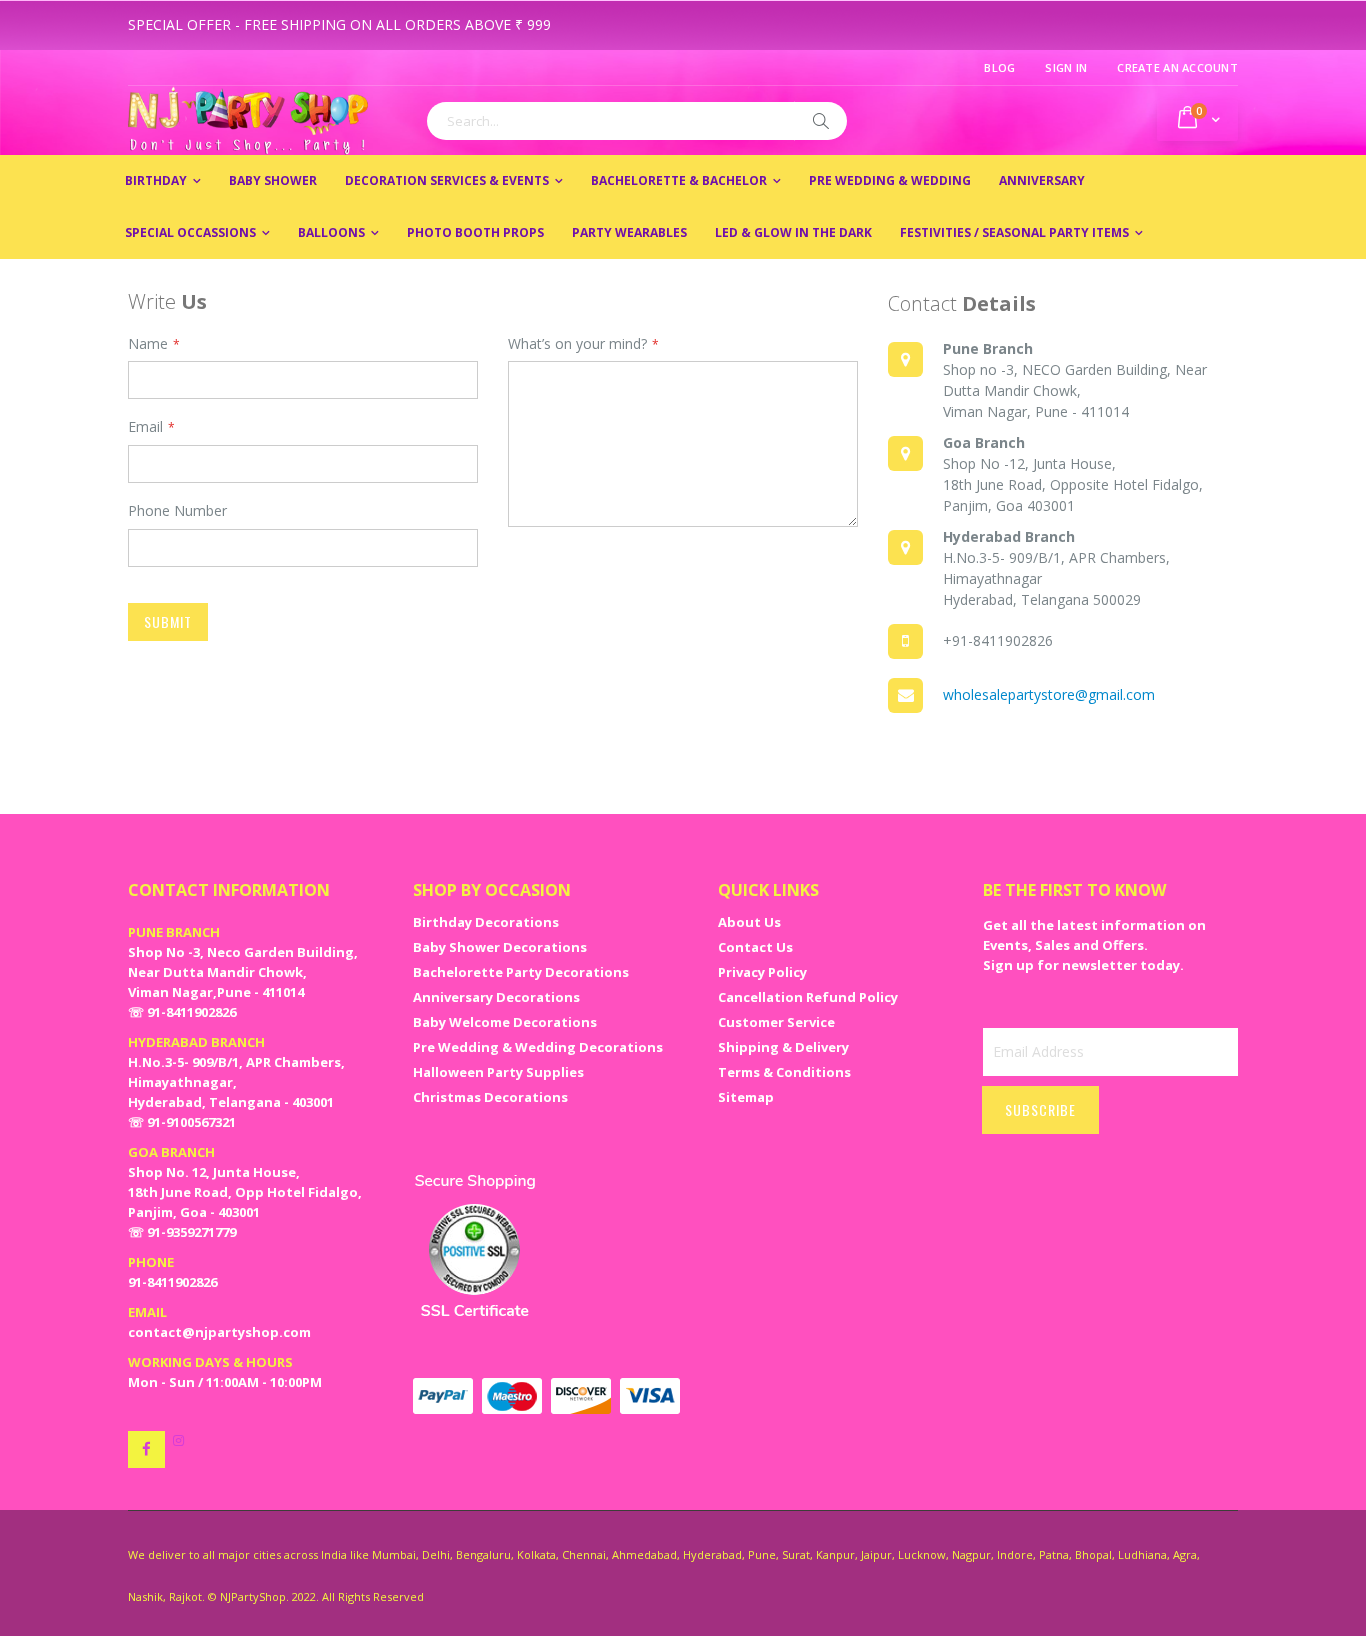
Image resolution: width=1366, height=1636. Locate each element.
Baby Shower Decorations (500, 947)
--
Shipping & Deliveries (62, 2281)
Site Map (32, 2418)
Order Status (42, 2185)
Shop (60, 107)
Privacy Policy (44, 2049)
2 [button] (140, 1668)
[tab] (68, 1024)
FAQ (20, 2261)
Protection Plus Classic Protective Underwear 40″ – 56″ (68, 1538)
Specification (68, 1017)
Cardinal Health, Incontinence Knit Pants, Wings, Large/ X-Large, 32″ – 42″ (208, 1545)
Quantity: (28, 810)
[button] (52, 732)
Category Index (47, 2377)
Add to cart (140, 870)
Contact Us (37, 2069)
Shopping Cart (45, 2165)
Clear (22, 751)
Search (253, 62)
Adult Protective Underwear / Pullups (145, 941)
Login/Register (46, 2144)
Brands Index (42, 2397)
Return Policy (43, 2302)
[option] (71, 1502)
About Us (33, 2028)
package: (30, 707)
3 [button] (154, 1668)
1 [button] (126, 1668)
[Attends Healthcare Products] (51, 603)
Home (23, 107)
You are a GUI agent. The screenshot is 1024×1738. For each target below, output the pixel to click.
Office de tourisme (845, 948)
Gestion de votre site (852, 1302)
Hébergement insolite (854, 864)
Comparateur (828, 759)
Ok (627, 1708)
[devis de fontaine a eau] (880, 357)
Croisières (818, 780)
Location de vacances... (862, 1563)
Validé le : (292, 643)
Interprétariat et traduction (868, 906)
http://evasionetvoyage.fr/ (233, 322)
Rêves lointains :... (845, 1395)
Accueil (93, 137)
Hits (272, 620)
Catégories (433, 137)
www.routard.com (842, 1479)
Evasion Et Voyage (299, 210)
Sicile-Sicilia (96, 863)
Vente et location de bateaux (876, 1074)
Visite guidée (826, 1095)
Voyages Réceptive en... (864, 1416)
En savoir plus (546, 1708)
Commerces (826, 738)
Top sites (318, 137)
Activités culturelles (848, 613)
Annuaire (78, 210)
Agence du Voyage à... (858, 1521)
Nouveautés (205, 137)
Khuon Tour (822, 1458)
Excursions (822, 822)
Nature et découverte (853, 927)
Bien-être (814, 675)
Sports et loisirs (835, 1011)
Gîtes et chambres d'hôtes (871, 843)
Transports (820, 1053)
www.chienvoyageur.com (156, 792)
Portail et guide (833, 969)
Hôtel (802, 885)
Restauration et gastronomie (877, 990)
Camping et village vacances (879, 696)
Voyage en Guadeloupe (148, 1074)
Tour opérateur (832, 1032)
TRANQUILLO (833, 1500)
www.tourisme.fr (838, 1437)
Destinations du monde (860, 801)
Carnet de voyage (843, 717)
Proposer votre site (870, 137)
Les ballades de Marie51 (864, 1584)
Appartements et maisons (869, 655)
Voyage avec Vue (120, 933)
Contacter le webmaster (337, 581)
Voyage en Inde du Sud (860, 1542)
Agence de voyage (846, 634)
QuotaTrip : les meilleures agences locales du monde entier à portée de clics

- WORK INSTRUCTIONS:
Everything above from the line with "Image resolution: width=1366, height=1636." to the line with "Baby Shower Decorations (500, 947)", both included, must be repeated exactly, and nothing outside that range.

- EXERCISE RESPONSE:
Image resolution: width=1366, height=1636. Locate each element.
Baby Shower Decorations (500, 947)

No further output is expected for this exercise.